A familiar issue to Midwesterners and Great Lakes-area residents, the problem is spreading across the US. The same pollutants that create the annual Gulf of Mexico Dead Zone and coastal hazardous algae spur freshwater toxic algae. Yet even though hazardous algal blooms strike every state in the US, the issue continues to fly beneath the radar of national attention, because:
- No federal agency currently tracks lake closures or health warnings nationally.
- No economic studies have assessed the national cost of freshwater HABs.
- Not all states monitor the presence of algae-related toxins in freshwaters.
To provide more information on the scope of the problem, Resource Media, a nonprofit communications firm, began tracking warnings and advisories in 2012 as they appeared in news reports and on state agency websites.

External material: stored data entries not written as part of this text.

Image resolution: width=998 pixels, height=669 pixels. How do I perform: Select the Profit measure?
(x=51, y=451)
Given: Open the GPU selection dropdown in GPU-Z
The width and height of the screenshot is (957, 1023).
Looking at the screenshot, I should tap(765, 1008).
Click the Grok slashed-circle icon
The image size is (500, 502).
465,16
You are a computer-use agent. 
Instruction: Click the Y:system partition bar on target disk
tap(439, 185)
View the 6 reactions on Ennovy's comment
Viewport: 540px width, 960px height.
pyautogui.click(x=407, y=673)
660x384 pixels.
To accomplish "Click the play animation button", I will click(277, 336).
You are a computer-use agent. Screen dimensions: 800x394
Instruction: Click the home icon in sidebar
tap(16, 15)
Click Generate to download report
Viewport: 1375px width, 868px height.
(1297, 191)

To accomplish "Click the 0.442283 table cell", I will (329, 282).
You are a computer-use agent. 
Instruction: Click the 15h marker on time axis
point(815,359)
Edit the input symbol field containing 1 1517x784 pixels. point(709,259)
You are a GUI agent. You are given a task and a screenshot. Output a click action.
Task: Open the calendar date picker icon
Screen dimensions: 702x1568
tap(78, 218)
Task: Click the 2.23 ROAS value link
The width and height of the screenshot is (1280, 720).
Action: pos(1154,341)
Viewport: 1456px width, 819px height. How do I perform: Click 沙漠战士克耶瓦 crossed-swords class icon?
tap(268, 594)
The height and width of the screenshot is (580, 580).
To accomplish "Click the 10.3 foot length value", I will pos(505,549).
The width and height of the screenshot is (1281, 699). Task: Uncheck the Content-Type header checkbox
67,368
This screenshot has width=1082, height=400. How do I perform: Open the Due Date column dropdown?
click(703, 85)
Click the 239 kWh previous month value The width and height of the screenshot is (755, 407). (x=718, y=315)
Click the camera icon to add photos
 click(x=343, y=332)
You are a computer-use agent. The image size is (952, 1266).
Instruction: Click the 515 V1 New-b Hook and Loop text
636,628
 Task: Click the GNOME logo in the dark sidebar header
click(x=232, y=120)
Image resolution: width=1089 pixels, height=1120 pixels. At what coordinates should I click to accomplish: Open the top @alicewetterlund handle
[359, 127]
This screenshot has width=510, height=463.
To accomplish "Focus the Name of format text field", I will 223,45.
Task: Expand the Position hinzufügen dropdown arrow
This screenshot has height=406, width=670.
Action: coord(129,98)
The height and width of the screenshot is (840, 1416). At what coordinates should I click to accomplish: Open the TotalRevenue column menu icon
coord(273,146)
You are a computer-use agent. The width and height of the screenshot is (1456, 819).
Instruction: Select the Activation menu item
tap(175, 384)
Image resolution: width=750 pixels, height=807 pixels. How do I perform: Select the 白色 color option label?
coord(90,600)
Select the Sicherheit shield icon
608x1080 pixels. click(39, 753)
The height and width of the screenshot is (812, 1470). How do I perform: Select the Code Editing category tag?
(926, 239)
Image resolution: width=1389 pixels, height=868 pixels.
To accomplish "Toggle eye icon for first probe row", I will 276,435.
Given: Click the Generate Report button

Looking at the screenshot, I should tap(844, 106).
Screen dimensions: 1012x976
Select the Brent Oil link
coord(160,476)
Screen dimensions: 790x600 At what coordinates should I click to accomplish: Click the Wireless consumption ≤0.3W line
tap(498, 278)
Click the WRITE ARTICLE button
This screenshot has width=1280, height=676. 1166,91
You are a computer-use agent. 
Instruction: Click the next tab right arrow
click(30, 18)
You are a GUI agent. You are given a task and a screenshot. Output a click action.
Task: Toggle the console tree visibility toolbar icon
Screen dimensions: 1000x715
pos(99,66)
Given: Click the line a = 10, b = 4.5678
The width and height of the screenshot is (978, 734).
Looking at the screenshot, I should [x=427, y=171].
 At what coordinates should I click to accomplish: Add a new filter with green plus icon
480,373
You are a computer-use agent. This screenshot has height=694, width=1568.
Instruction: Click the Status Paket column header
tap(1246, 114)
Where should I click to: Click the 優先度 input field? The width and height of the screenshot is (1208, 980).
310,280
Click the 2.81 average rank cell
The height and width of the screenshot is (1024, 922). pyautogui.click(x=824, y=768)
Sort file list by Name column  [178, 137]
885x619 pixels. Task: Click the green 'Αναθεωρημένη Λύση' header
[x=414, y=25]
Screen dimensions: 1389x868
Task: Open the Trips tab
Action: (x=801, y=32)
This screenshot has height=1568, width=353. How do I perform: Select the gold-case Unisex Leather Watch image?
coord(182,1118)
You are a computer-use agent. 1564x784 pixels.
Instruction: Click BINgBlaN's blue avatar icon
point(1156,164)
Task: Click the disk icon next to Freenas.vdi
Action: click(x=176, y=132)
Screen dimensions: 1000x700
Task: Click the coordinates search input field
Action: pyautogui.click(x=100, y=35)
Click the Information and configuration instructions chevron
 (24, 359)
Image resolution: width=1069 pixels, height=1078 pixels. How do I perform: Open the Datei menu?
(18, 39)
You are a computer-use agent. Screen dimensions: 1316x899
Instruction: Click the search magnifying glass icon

It has developed the first national online map that shows the health warnings and advisories that have been issued over the summer of 2013. The website, ToxicAlgaeNews.com, also includes a spreadsheet of locations and links to reporting sources. The map is a step in the right direction, but only displays reported outbreaks. Given the irregularities in state tracking and reporting, much more is needed to more accurately capture the true scale and scope of the problem, especially since freshwater toxic algae have been found in all US states.
Last summer, 20 states issued warnings as record drought and high temperatures baked the nation.This year, another 20 states—some different than last year—have closed lake beaches and issued public health advisories for dangerous toxin levels. Yet in media coverage, freshwater HABs are still treated as a sporadic local concern, not a national water quality problem. Coverage rarely references the breadth of freshwater toxic algae outbreaks and their cumulative cost. Resource Media has joined together with National Wildlife Federation, which is mobilizing citizens from Florida to the Great Lakes, to call for more attention and support to restore our wetlands and streams. We must save our summers, our drinking water, and the health of our cherished lakes and rivers.
A National Problem.
In the absence of national, comprehensive monitoring, Resource Media’s map of toxic algae warnings does not necessarily imply that the problem is worse in one state or another. Instead, it may reflect that a state is doing a better job of monitoring than other states with no reported incidences.